Benzoni's Historia del Mondo Nuovo (History of the New World) was first published in 1565 by Apresso Francesco Rampazetto of Venice and was dedicated to Pope Pius IV. The book is a meandering mixture of travelogue, geography, natural history and adventure. The narrative moves between past and present with a pastiche of personal anecdotes, hearsay, and history lifted from other sources. Benzoni emphasizes the savagery he found in the Americas and is particularly critical of Spanish greed and mistreatment of the indigenous population. He also takes care to describe native culture: food preparation, sleeping habits, dances, and building methods. Benzoni was one of the first to describe the custom of smoking tobacco.

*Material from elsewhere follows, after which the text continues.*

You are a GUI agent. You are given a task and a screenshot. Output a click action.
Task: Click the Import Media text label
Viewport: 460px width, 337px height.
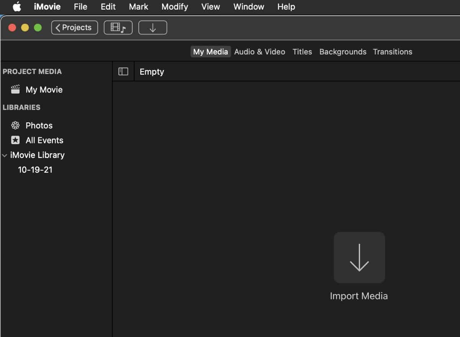click(359, 296)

A second edition with minor changes was published in 1572. A Latin version was published in Geneva in 1578 and then several editions of Historia were published in rapid succession, including translations into at least five languages. In 1579, French and German editions appeared, with translations by Eustace Vignon and Nicolaus Höniger respectively. By the end of the sixteenth century at least a dozen editions had been published throughout Europe. Of special importance was the 1594 edition published by Theodor de Bry, which was richly illustrated. In 1610, a Dutch translation by Karel van Mander was printed in Haarlem. Eventually, 32 editions were issued. The first English translation, by William Henry Smyth, was published in 1857 by the Hakluyt Society.

==Influence==
Benzoni's Historia was published at a time when Europeans were eager for information about the New World. His stories of Spanish greed and cruelty also fed into a growing distrust and hatred of Spain. Ultimately, Historia had a powerful impact on attitudes toward Spain during the sixteenth and seventeenth centuries. Although Bartolomé de las Casas is often cited for his role in shaping the Spanish Black Legend, Barzoni may in fact have reached more readers and had more influence during the sixteenth century.